Oracle’s website names as a partner a subsidiary of CEC, a state-owned conglomerate that was listed last year by the Defense Department for its military ties. The website of that subsidiary, Great Wall Computer Software and Systems, describes extensive work with the Ministry of Public Security and provincial public security departments. The broker has helped with “anti-terrorism” work (a term generally used to connote the crackdown against Muslim minorities in Xinjiang), its site says. Great Wall has also worked on a border control and surveillance system that involves the use of Oracle databases, according to Chinese state news agency Xinhua.

Growing Heat on Banks Over Fossil-Fuel Loans
Bloomberg
Investors managing $11 trillion in assets have called on the world’s biggest banks to phase out financing of fossil-fuel companies and throw their weight behind the goals of the Paris climate agreement, this article reports. The investor group, which also includes Fidelity International and Legal & General Investment Management, sent a letter to 27 lenders, including JPMorgan Chase, HSBC and UBS. The letter asks the banks to commit to a full phaseout by 2050, including lending, trading and underwriting. In a separate article published in January, RealClearInvestigations reported on similar pressure campaigns on banks by Democrat leaders.

Less SAT Reliance, More Diverse Elite Colleges
New York Times
Many elite universities have admitted a higher proportion of traditionally underrepresented students this year, this article reports — blacks, Hispanics and those from lower-income communities or the first generation in their families to go to college. The article cites two main factors: the social justice movement sparked by George Floyd’s death and the movement away from standardized test scores. Only 46 percent of applications this year came from students who reported a test score, down from 77 percent last year. At Harvard, the proportion of black students admitted jumped to 18 percent from 14.8 percent last year. If all of them enrolled, there would be about 63 more black students in this year’s freshman class than if they were admitted at last year’s rate. Some admissions experts worry that making standardized tests optional will make it more difficult to select top students, especially at a time of widespread grade inflation. 

I've Witnessed the Anarchist Capture of Portland
UnHerd
Bret and Heather Weinstein moved to Portland three years ago after being spectacularly driven from their jobs by woke mobs at Evergreen State College in Olympia, Washington. At the time, Bret writes, “there was little to suggest that municipal embrace of anarchy was on the horizon.” This first-person account details how wrong he was:

The streets of downtown Portland, once a bustling home to independent boutiques, are now lined with boarded-over windows and closed businesses. No neighborhood is secure from the current wave of terror; the breaking of shop fronts, arson and harassment of sleeping citizens in their homes are all commonplace. … Negotiating with vandals has become an essential skill. Indeed, Portland is full of signs in windows and on lawns pleading with anarchists to move on and hurt someone else.

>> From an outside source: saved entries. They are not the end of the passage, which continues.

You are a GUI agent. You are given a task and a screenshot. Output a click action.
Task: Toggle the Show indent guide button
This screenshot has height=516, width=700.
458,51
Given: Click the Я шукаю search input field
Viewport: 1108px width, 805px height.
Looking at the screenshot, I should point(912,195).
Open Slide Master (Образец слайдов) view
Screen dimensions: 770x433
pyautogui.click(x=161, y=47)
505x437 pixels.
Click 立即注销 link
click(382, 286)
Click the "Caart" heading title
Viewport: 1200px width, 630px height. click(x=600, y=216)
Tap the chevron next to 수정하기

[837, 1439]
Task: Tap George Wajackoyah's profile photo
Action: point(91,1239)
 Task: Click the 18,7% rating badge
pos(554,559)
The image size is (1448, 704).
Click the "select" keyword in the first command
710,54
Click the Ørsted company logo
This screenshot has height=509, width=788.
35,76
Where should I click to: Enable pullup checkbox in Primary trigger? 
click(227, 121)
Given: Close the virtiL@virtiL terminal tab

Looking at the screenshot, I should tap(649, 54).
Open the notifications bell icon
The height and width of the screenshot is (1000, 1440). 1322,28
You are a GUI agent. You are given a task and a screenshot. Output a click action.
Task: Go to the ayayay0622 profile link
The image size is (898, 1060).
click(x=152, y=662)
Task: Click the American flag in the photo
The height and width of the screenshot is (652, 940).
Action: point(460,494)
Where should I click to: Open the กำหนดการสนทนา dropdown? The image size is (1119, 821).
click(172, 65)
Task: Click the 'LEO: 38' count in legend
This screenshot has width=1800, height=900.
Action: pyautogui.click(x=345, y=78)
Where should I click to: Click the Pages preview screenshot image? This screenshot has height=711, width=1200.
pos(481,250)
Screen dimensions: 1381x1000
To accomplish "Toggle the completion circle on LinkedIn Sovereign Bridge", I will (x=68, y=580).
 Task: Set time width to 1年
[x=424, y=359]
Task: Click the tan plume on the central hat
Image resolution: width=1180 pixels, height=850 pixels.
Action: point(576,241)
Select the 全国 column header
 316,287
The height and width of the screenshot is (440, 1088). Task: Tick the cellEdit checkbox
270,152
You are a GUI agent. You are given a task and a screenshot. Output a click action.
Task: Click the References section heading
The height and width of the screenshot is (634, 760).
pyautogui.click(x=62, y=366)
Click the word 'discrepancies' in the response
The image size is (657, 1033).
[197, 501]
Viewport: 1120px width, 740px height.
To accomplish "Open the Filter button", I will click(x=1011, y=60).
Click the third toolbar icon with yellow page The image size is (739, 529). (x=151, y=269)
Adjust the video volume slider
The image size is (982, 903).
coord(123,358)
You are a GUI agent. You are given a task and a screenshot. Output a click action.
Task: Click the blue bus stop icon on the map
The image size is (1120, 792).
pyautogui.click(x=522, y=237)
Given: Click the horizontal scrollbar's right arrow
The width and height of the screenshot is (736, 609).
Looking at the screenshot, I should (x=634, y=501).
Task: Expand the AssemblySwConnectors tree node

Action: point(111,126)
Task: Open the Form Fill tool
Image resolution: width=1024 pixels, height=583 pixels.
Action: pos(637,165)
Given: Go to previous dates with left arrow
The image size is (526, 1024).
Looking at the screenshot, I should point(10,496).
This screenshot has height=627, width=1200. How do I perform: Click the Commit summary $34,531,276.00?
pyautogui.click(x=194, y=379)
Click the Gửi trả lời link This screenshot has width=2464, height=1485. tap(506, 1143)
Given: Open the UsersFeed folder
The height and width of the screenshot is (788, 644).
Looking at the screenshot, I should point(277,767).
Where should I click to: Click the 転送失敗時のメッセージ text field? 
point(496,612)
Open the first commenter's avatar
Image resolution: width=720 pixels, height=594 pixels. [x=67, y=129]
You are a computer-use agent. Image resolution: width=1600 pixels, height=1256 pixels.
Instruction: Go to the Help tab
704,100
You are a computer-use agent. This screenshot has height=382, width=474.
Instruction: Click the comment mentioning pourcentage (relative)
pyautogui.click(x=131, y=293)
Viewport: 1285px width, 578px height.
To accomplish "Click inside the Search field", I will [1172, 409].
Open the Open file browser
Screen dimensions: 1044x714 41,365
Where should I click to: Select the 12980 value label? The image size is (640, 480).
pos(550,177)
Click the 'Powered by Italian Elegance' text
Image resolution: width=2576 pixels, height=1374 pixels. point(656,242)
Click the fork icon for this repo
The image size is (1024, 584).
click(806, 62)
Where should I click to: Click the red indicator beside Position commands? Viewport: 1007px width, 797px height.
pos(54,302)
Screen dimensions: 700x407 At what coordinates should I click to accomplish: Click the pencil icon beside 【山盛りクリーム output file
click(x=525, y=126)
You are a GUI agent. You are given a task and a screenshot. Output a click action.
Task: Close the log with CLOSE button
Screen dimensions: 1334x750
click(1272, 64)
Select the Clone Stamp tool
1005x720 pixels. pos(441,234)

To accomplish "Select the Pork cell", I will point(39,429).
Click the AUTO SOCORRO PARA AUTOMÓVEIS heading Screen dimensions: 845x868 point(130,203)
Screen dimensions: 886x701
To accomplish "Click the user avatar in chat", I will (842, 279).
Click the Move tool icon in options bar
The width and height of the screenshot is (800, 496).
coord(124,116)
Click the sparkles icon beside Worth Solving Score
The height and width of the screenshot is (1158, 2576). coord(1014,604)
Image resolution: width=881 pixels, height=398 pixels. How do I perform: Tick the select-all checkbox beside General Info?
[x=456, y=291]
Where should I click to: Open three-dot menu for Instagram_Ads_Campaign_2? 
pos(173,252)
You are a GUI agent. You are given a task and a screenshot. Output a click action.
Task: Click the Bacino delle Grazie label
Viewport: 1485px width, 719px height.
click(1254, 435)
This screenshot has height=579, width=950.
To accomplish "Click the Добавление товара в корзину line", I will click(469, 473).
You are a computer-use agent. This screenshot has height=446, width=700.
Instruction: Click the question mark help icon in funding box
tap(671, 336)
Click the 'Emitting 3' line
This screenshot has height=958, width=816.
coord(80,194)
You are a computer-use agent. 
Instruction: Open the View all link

Insider: Amazon Forces Staff to Admit Racism
Daily Wire
Amazon forces its executives to acknowledge their white privilege and confess their “unconscious racial bias” during regular meetings with other employees, according to a company insider. This article also reports that the e-commerce giant holds “town halls” about once a month where Amazon vice presidents are “forced to talk about how they grew up with unconscious biases” and discuss their white privilege. The town halls include live Q&A sessions during which employees have asked the senior executives to describe specific instances in which they experienced their own white privilege and say what they wish they could change about their actions in those moments. “The stories that they come back with are so obviously just false and fake, but it’s just stuff that they have to say during these meetings,” the insider said.